O'Rourke's Past Treatment of Hispanics Rears Head, Spells Trouble for Election
I’ve often wondered why people are motivated to run for political office. It’s a brutal existence. And someone is always unhappy with you. The assaults on your character and loss of privacy just couldn’t be a life anyone would choose voluntarily, could it?
And then I wonder how politicians who were not rich at the time they were elected to office end up as multi-millionaires by the time their careers sunset into retirement.
As we survey the modern day political landscape, it’s fair to notice that very few people who hold high office are of meager means. They are either wealthy when the get there or they end up that way. And they always hold their offices for years and years. They make a career out of politics and it is a very lucrative living.
While many may campaign on helping the underprivileged or working class man to get them into office, somehow that public servant’s persona changes into something else and it doesn’t take long for that to happen.
This may be a very good outline of Beto O’Rourke’s political career. Recent facts have arisen that paint O’Rourke as a double talking political opportunist that left his constituents twisting in the wind while he greased the skids for his family’s business to benefit from a real estate development windfall when he served on the El Paso city council in mid 2000s.

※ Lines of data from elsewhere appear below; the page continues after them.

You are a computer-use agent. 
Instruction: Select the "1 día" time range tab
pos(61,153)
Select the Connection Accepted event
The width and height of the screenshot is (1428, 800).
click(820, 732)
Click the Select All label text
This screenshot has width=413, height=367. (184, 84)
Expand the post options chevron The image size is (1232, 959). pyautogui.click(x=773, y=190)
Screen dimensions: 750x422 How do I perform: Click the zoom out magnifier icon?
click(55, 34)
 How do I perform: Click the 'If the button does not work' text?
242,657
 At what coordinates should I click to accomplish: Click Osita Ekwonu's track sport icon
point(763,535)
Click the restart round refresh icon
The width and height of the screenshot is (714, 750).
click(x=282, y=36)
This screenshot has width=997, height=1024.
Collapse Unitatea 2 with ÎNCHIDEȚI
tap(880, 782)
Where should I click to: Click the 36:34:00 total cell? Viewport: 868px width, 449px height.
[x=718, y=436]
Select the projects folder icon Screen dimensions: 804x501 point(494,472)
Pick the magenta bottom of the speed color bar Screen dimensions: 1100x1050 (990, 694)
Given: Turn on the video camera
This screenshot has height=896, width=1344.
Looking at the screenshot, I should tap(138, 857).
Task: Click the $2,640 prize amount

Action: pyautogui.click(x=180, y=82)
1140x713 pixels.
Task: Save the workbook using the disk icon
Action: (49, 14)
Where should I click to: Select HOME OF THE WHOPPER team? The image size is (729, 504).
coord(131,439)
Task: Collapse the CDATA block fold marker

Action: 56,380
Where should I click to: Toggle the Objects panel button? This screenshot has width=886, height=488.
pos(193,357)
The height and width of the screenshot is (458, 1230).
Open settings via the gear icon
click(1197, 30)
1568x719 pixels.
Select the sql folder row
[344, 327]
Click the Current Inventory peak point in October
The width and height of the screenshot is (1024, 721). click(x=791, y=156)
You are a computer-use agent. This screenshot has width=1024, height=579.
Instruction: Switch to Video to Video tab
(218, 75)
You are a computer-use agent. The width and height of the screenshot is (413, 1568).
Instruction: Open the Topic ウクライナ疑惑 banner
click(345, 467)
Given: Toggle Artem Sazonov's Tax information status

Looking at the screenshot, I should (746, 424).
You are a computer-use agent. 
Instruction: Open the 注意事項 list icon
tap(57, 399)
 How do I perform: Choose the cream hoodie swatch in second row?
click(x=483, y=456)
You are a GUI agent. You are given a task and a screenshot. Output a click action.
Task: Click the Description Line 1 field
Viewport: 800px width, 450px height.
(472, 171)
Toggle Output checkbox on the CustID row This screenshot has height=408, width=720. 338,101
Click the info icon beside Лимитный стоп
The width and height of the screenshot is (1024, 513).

On Tuesday, The New York Times unraveled the tale of Beto O’Rourke – a young and ambitious El Paso city councilman who married the daughter of a billionaire real estate developer in 2005.
A year after his marriage, his father-in-law, William D. Sanders, brought a proposal before the city council to redevelop an area of El Paso that was run down and depressed. Buildings were boarded up and there wasn’t much about the area that appealed to anyone but the barrio residents. But to them, it was home.
The area in question was within boundaries of O’Rourke’s district, and for the next two years he would defend the plan to replace the tenements and boarded buildings with shops, restaurants and other income-generating businesses to residents and business owners who opposed it.
The conflict of interest was not lost on the people of his district.
“Mr. O’Rourke was perceived by many as siding with the moneyed elite against angry barrio residents, small business owners and even the Jesuit priests who ministered to the immigrant community at Sacred Heart Church,” according to The New York Times.
David Dorado Romo, a local historian said, “Mr. O’Rourke was basically the pretty face of this very ugly plan against our most vulnerable neighborhoods,” and “added that the episode had resurrected longstanding race and class divisions in the city.”
Senator Ted Cruz, challenged by O’Rourke, currently has a seven-point lead in the polls according to RealClearPolitics.
Cruz’s campaign produced this short video ad that expressed the sentiments of the people Beto O’Rourke betrayed on his way up the political ladder.
https://www.facebook.com/tedcruzpage/videos/238415133517022/
Residents at the city council meetings in 2008 pleaded with O’Rourke and the rest of the council to save their homes. They said: “We feel betrayed and we feel sad.”
“Especially with Mr. Beto because we supported him not one time but twice … we supported him.”
In the end, O’Rourke recused himself from voting on the proposal and the development was abandoned, in part because a ballot initiative prohibited eminent domain, but not before a lot of trust was eroded, constituents were betrayed and feelings were hurt in the community.
Regardless, O’Rourke showed his true colors throughout the process.
Perhaps this is the most puzzling of all. Residents there still support O’Rourke despite being betrayed by him nearly a decade ago.
“Despite the resentment among some over the development plan, Mr. O’Rourke has broad support in his home city, where 80 percent of the residents are Hispanic but still regard Mr. O’Rourke, who is white, as a favorite son. ‘Beto’ signs, T-shirts and lapel buttons are everywhere. Even many who objected to Mr. O’Rourke’s support for the redevelopment plan say they will vote for him, according to The New York Times.
So ask yourself, what motivates someone like Beto O’Rourke to run for higher political office? If you don’t like the answer, all I can say is if you want to eliminate this kind of thing from politics, you have to vote against it.
The Democrats never stray from their agenda. They remain loyal to their party regardless of how their party treats them.
You have to ask yourself, do you want Beto O’Rourke or someone like him to advance to the U.S. Senate? If not, then you have to vote against him on November 6.